=== PROBLEMA BREVE ===
Repite tal cual las líneas de los registros que empiezan en la que contiene "Where should I" y terminan al final de los registros, con ambos extremos incluidos.

=== CONJUNTO DE REGISTROS ===
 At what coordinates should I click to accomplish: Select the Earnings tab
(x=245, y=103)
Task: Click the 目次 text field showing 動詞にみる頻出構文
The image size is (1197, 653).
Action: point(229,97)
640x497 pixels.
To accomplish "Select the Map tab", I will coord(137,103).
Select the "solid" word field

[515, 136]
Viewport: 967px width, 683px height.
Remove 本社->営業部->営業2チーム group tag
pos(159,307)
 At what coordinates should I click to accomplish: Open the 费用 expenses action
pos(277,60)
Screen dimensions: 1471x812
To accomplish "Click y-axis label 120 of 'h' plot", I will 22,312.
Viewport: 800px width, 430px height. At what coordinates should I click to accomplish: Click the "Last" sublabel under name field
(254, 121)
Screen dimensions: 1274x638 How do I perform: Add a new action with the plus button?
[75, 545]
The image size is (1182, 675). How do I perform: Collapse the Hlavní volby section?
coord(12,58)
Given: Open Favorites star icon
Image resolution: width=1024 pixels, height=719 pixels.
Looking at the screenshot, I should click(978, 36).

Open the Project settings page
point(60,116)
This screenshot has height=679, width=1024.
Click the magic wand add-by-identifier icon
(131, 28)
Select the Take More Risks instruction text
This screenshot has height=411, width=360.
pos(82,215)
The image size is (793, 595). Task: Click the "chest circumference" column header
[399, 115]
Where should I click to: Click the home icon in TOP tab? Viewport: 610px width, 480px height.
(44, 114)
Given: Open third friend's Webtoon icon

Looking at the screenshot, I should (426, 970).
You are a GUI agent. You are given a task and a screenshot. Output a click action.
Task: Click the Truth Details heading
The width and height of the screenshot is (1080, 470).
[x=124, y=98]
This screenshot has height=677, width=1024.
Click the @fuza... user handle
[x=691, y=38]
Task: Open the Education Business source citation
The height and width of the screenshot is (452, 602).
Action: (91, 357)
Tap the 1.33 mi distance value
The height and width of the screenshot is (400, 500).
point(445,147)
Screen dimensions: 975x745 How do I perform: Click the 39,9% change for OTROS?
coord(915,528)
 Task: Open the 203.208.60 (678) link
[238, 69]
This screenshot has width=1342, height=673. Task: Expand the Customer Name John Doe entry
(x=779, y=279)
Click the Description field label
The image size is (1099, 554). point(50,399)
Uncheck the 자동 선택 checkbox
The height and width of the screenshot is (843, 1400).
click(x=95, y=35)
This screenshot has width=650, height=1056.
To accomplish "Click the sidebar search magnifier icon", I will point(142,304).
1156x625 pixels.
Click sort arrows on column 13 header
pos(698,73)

=== SALIDA COMPLETA ===
Where should I click to: Click the home icon in TOP tab? Viewport: 610px width, 480px height.
(44, 114)
Given: Open third friend's Webtoon icon

Looking at the screenshot, I should (426, 970).
You are a GUI agent. You are given a task and a screenshot. Output a click action.
Task: Click the Truth Details heading
The width and height of the screenshot is (1080, 470).
[x=124, y=98]
This screenshot has height=677, width=1024.
Click the @fuza... user handle
[x=691, y=38]
Task: Open the Education Business source citation
The height and width of the screenshot is (452, 602).
Action: (91, 357)
Tap the 1.33 mi distance value
The height and width of the screenshot is (400, 500).
point(445,147)
Screen dimensions: 975x745 How do I perform: Click the 39,9% change for OTROS?
coord(915,528)
 Task: Open the 203.208.60 (678) link
[238, 69]
This screenshot has width=1342, height=673. Task: Expand the Customer Name John Doe entry
(x=779, y=279)
Click the Description field label
The image size is (1099, 554). point(50,399)
Uncheck the 자동 선택 checkbox
The height and width of the screenshot is (843, 1400).
click(x=95, y=35)
This screenshot has width=650, height=1056.
To accomplish "Click the sidebar search magnifier icon", I will point(142,304).
1156x625 pixels.
Click sort arrows on column 13 header
pos(698,73)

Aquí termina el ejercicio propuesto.